Daily Express

Projected emergency oxygen levels hit zero onboard missing Titan submersible

Daily Express logo Daily Express 22.06.2023 14:24:21 Tom Watling, Jon King, Max Channon
Banging sounds were detected by a Canadian sonar sub on Tuesday

The frantic search for the missing Titanic submersible is now in in its final half an hour with regards to the projected 96 hours of emergency oxygen available to the five explorers. The only vessel capable of completing the rescue mission is now thought to have arrived and joined the search.

The huge operation has until lunchtime today (Thursday, June 22) to locate the sub called Titan, get it back to the surface - and save the lives of the five people onboard. Last night, US Coast Guards calculated that Titan's oxygen will run out at 7.08am today, 12.08 BST.

There had been a glimmer of hope after tapping noises - described by experts as 'likely signs of life' - had been heard on Tuesday and again on Wednesday. However, the US Coast Guard said it could not confirm what the banging noises picked up by a surveillance plane were.

And, last night, a former US Navy nuclear submarine commander explained why he does not think the noises are from the missing vessel. And a former Royal Navy submariner said he thinks the five people on board the missing Titanic submersible may already be dead - and finding the lost sub could take months.

Nonetheless, the search efforts for missing men are intensifying - with just hours remaining to save them. The surface search extends across an area twice the size of Connecticut.

And a former US Navy diver believes there is still cause for optimism as the search for the missing Titanic tourist submersible continues. Meanwhile, Atlante - a French vessel carrying the only underwater vehicle able to rescue those trapped on the Titan - is believed to have entered the search.

Marine traffic trackers show it has joined forces with specialist tugs and craft, to the north of the Titan's mothership, Polar Prince.

Hopes of finding the sub rest on Atlante's Victor 6000, which can reach depths of 20,000ft. More than 10,000 square miles of the Atlantic Ocean around the Titanic wreckage, roughly 400 miles off the eastern Canadian coast, have been trawled by planes, submarines and explorers in a concerted international effort to fund the explorers.

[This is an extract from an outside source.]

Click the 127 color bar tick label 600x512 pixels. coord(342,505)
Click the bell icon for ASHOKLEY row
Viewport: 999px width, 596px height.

The Coast Guard statement came after Rolling Stone, citing what it described as internal US Department of Homeland Security emails on the search, said that teams heard "banging sounds in the area every 30 minutes."

In underwater disasters, a crew unable to communicate with the surface relies on banging on their submersible's hull to be detected by sonar. However, no official has publicly suggested that's the case and noises underwater can come from a variety of sources.

Yet the reports have sparked hope in some, including Richard Garriott de Cayeux, the president of The Explorers Club. He wrote an open letter to his club's adventurers, who include the missing British man and the Titanic expert aboard the Titan, that they had "much greater confidence" now after they spoke to officials in Congress, the US military and the White House about the search.

Three C-17 transport planes from the US military have been used to move commercial submersibles and support equipment from Buffalo, New York, to St. John's, Newfoundland, to aid in the search, a spokesperson for US Air Mobility Command said.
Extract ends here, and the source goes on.